Meiner Meinung nach kann Heiraten feministisch sein, wenn der Wunsch nicht durch äußere Einflüsse (oder innere, psychische Hintergründe) kommt. Und eine Ehe kann feministisch sein, wenn die Beziehung gleichberechtigt ist, keiner durch Sozialisierung bewusst oder unterbewusst unterdrückt wird oder eigene Bedürfnisse und Ziele zu kurz kommen. Zum Beispiel muss man auch nicht wortlos davon ausgehen, dass Frau den Nachnamen des Mannes annimmt.

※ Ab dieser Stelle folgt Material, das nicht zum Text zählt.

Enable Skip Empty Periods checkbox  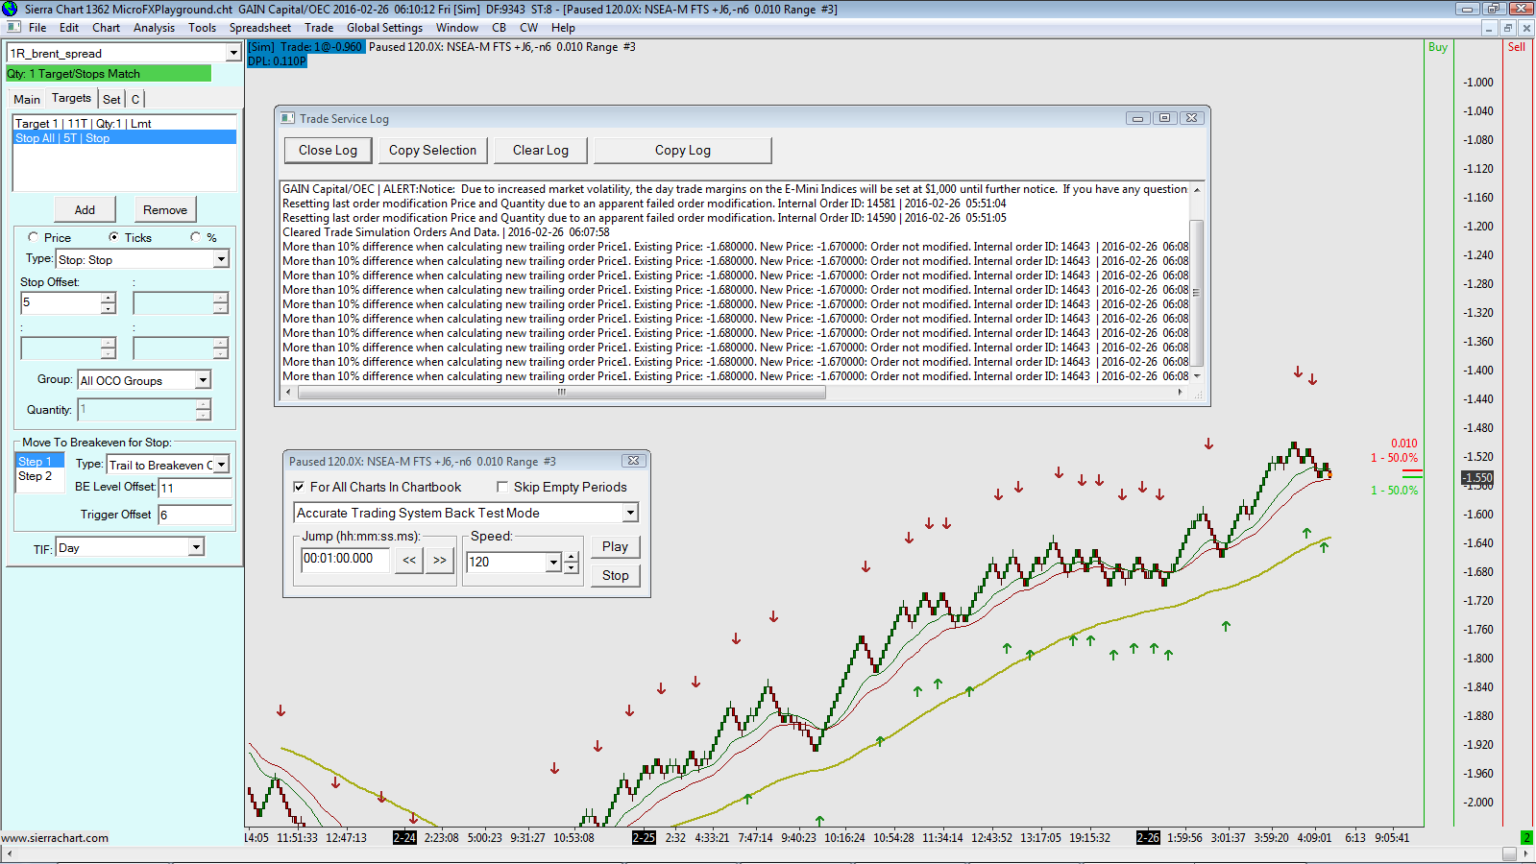click(x=502, y=487)
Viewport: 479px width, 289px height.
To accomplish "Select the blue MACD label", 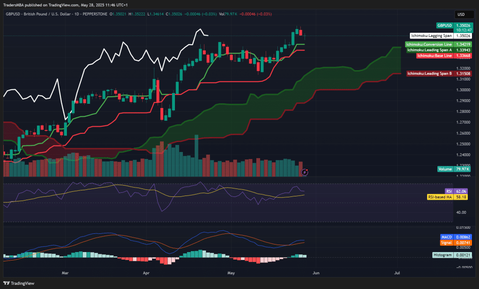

In einer Partnerschaft sollte sich gegenseitig respektiert, geschützt und gestärkt werden. Für mich persönlich habe ich alles, was ich mir wünsche und sehe keinen Mehrwert – eher sogar viele Nachteile – im verheiratet sein. Meiner Meinung nach macht eine Hochzeit nur Sinn, wenn es dadurch systembedingt gesetzliche (Steuer-)Vorteile für einen gibt.
Drei grossartige Menschen, dir so sehr durch das Thema gegangen sind. Ihre Reflexionen sind wertvoll für sich und andere/uns.
Für mich ist es immer sehr bewegend und als „Wissen“ kompletter und nachhaltiger, wenn Inhalt durch persönliches Erleben gezeigt wird. danke
Einfach wundervoll geschrieben. Hier findet man drei sympathische Frauen, die ihre Gedankengänge und Erfahrungen schildern. Chapeau an alle drei, dass sie ihre Werte trotz gesellschaftlichen Drucks hochgehalten haben.